You may never have been involved in the hiring side of the desk in a recruitment process for a government job. Most people haven’t. It is an eye-opening experience if you get the chance. That’s not what we’re here to talk about.
What’s It Like to Recruit for a Government Job?
In the selection criteria training course, there is a module on what being on a selection panel is like. To sum that content in one word – tedious. What does tedious mean?
- Boring and tiring, esp. because long or often repeated
- Wordy so as to cause weariness or boredom
Assuming 50 people apply for a government job with a two page selection criteria response and maximum five page resume; that’s about 350 pages of reading.
- You have to take notes on all of that as you read
- At the end you have to compare notes with the other panel members, and make more notes
- Then you arrange interviews
- Next, you set interview questions and indicators of what answers the question, so you know what you’re looking for
- Then you do a day or two of interviews – assuming five people get interviewed and it’s 45 minutes each, that’s 4 hours in interviews, and you have to take more notes
- You have to give each applicant your undivided attention for those 45 minutes, five times in the day, so it’s tiring
- When all the interviews are done you have to do selection reports and get approvals.
Having fun yet?
It’s a tedious task.
Don’t Be Beige
It might sound counter intuitive that you don’t want to be beige. What does that mean? A person who tends to have no style or apparent aesthetic individuality.
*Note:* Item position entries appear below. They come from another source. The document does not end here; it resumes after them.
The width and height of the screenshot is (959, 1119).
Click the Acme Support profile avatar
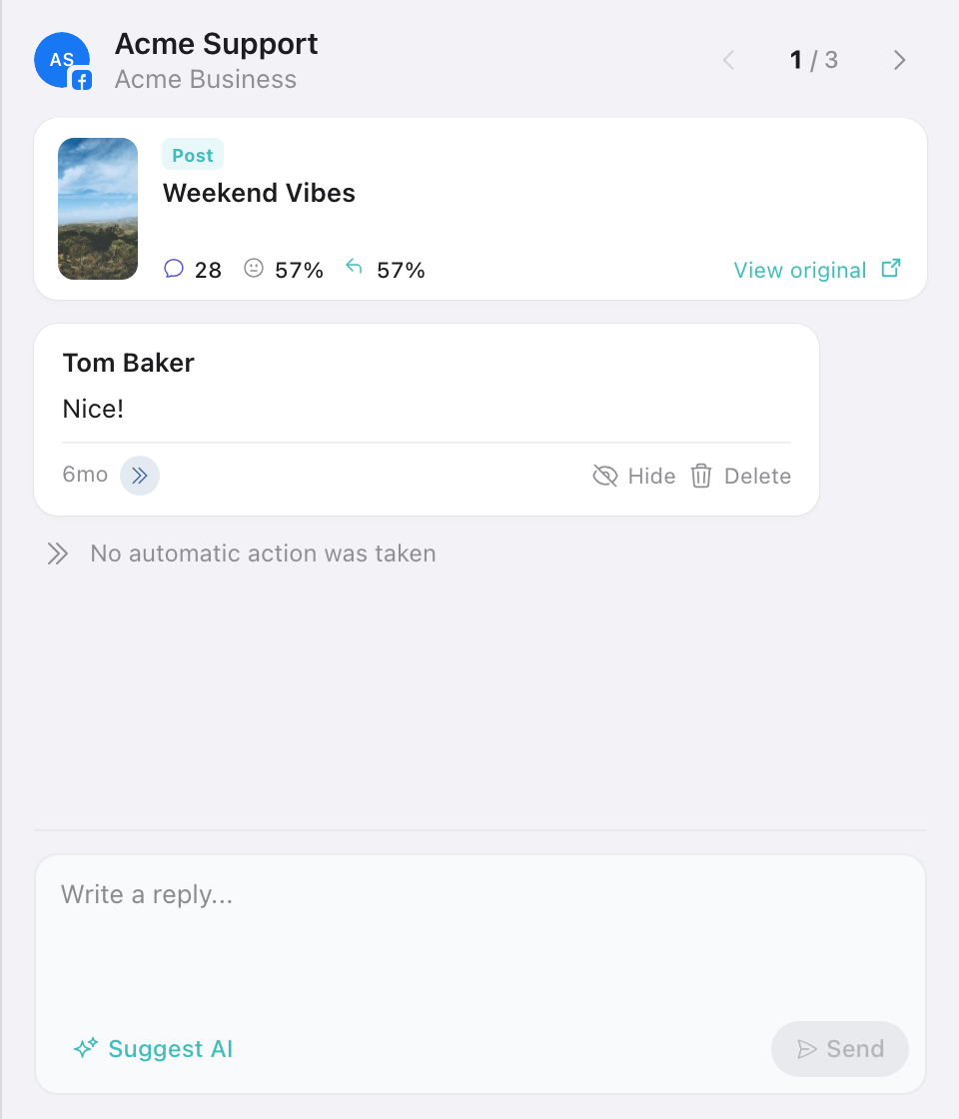62,60
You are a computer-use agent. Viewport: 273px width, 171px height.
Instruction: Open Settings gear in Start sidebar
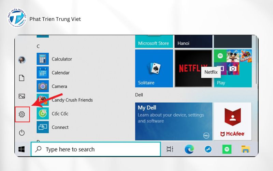22,114
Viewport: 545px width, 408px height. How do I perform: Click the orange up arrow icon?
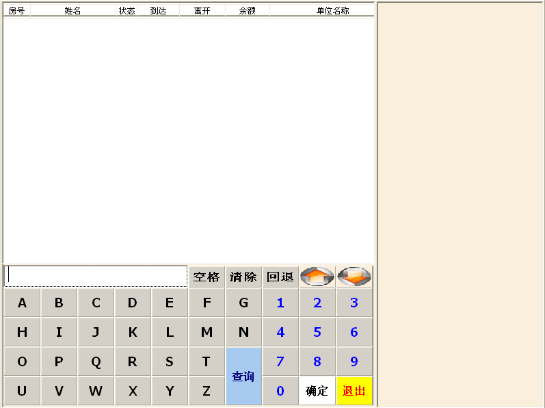[x=317, y=277]
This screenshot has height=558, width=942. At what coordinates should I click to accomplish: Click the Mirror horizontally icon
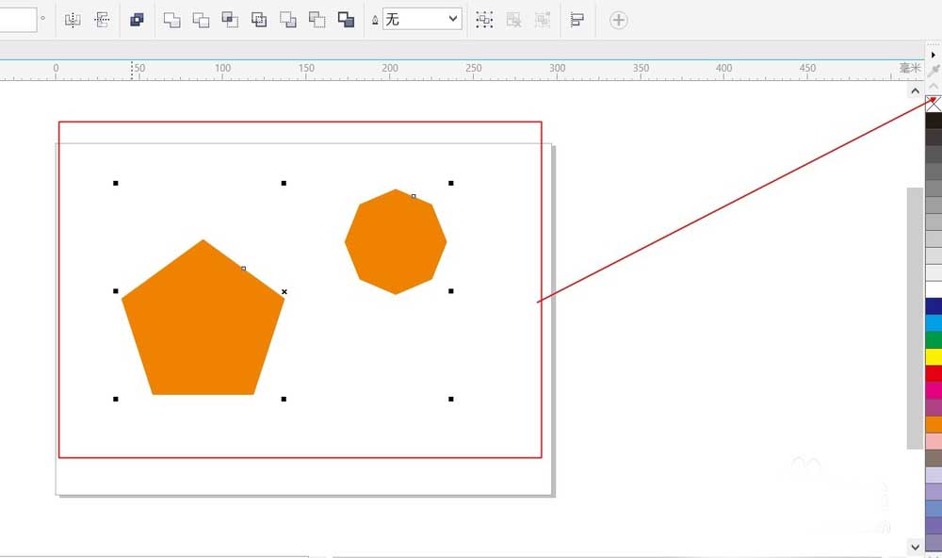[x=73, y=20]
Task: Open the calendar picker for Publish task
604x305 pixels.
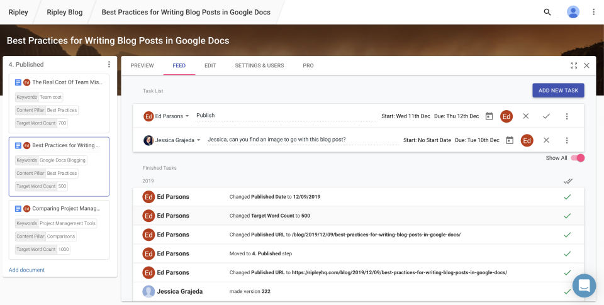Action: click(x=489, y=116)
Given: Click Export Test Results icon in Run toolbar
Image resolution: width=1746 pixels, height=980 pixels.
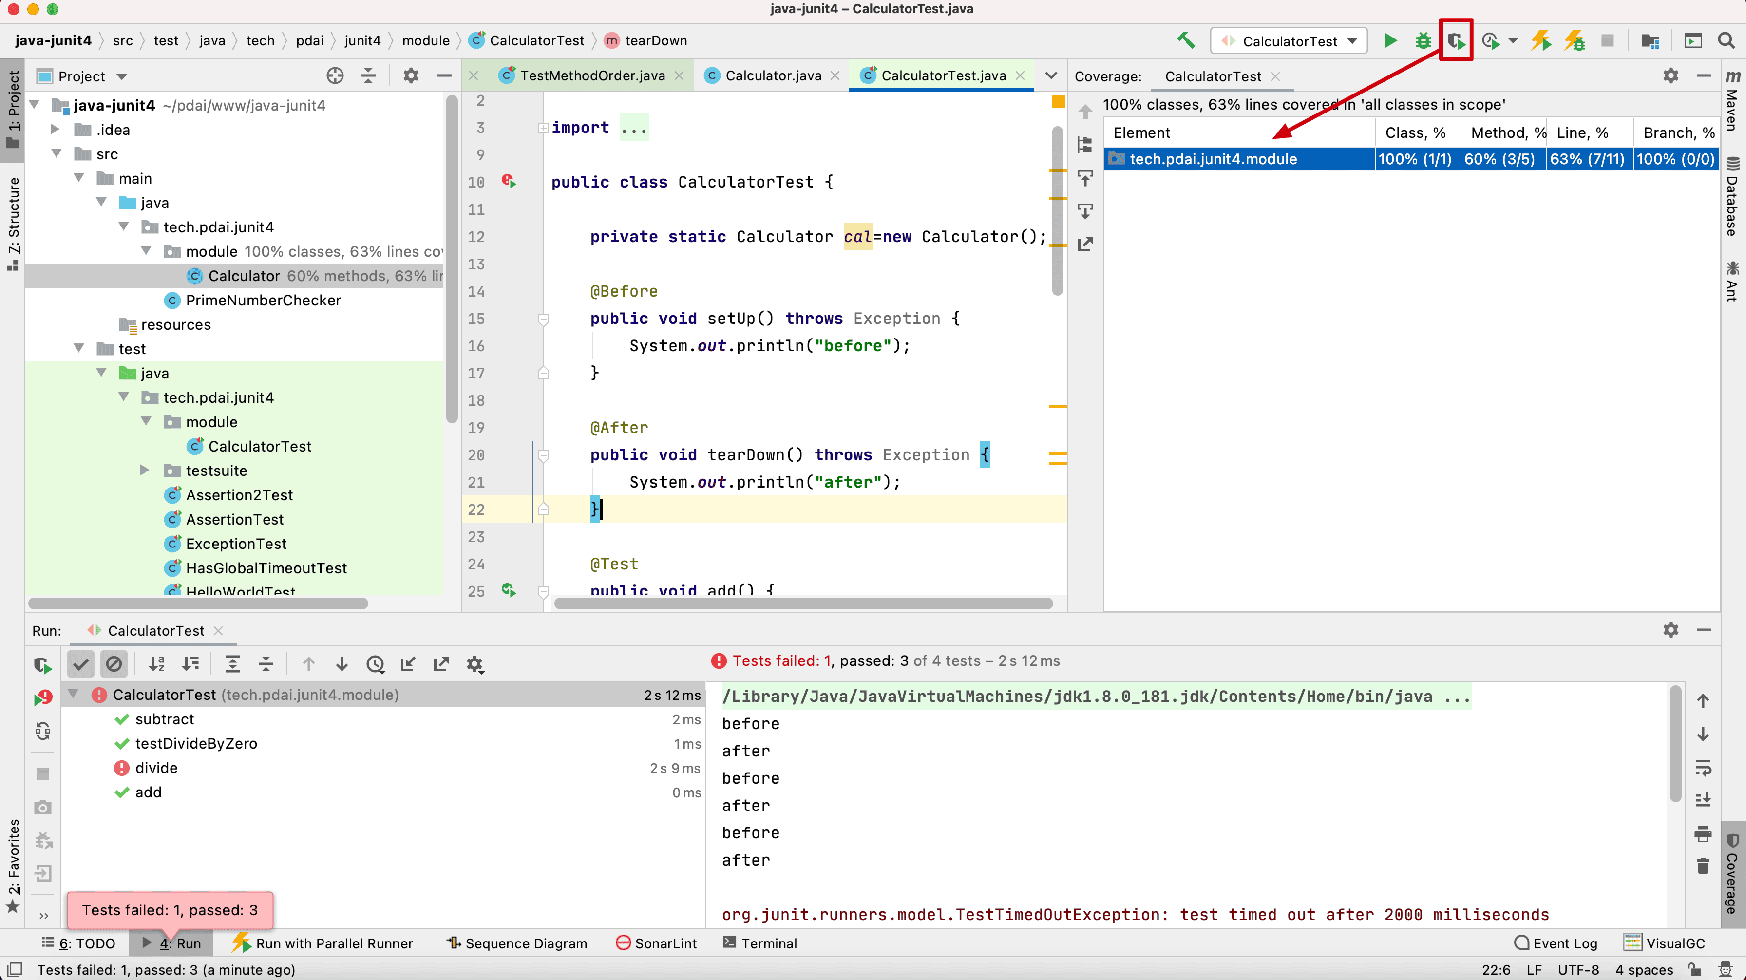Looking at the screenshot, I should 441,664.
In the job application and interview process, being beige means getting to the end and answering all the questions satisfactorily. Being middle of the field; it means not being better or worse than anyone else. Being completely satisfactory for the job is okay, however, it says you have no point of individuality. Nothing makes you stand out and be memorable.
At the end of eight to 12 hours of reading applications, resumes and doing interviews, being unmemorable by the panel, blending in with the competition isn’t helpful.
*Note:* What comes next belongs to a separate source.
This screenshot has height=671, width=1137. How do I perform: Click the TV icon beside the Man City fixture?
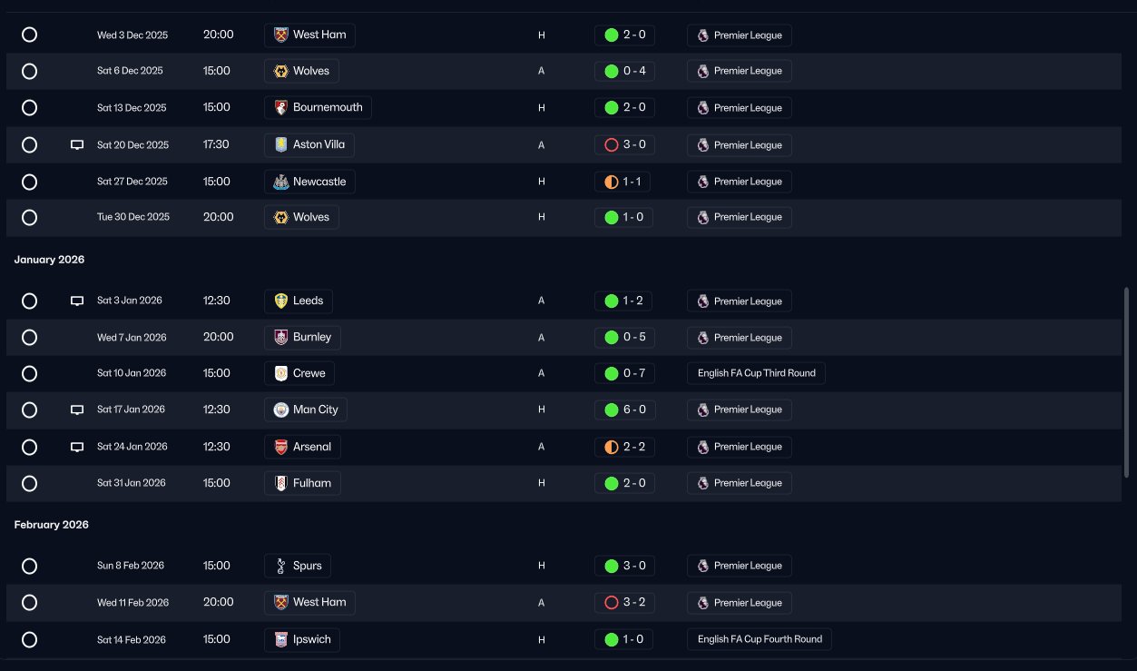tap(77, 410)
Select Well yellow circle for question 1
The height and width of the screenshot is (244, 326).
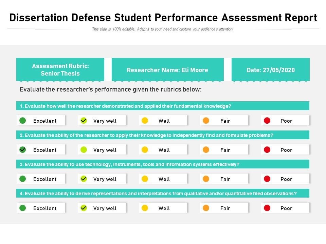point(145,120)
Unique Selling Proposition
A unique selling proposition (USP) is a business term that refers to “…the one thing that makes your business better than the competition. … Your USP plays to your strengths and should be based on what makes your brand or product uniquely valuable to your customers“
Individuals can and should have a USP.
As I discussed in the Why your next job application should start with a coffee blog, knowing how your individual skills can be valuable to your customer – in this case your future employer, is vital.
You’ve heard the phrase that you need to sell yourself in a job application and interview, your point of sale is your USP. Your USP, your brand should be as unique and powerful as any brand you come across in advertising.
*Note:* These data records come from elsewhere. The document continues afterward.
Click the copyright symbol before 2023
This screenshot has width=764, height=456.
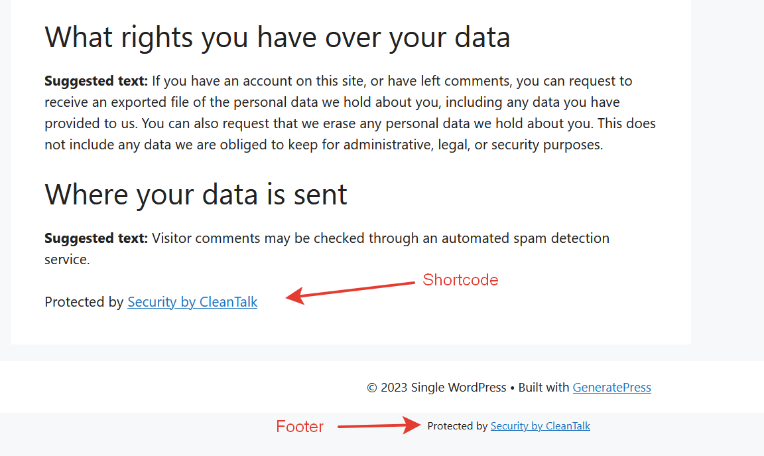click(x=372, y=388)
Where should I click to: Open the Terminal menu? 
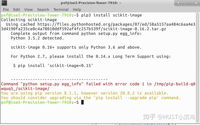61,9
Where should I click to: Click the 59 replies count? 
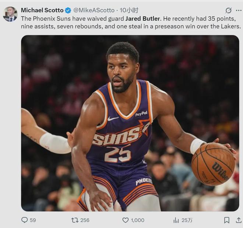coord(33,220)
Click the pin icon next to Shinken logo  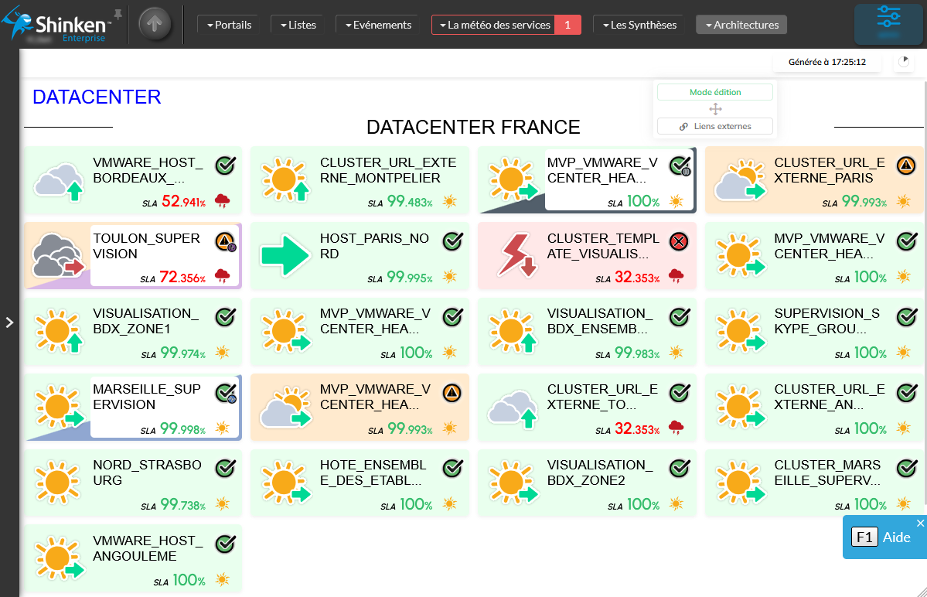pyautogui.click(x=118, y=14)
Sound too much? Not really. Sure Nike, Asics, Reebok have market penetration across billions of people that you won’t; as an individual know the brand for what it means to you.
The panel members at the end of the interview should be able to remember you for what you mean to them. I guarantee you in the final panel discussions they will compare applicants for who is going to be the best in the role. If they want a manager with strong leadership and team inspirations skills they will remember the person who interviewed and exuded confidence, charisma and had that example when they led a team through the tough reforms to come out as the shining example of meeting the organisations new directions and vision.
That’s also why you need the cup of coffee, it eases out what it is they want, is important so you can align your brand with what the market wants.
Don’t Be Memorable for the wrong thing
Don’t make a bad impression, don’t drop a clanger, don’t ask the stupid question.
I will literally never forget reading the government job application that commenced “I know I don’t have the skills for this job but…“. That is and probably always will be the single worst introduction to a job application I will read.
Don’t be memorable like that.
What is your brand/USP applying for a Government Job?
If you can’t answer that question it should be your homework.
If you don’t know, how is anyone else supposed to!
What is your single biggest strength area, what can you bring to that role that they don’t already have but they need?
Identify your other strengths?
What are your weaknesses and how do you overcome or compliment/reinforce them?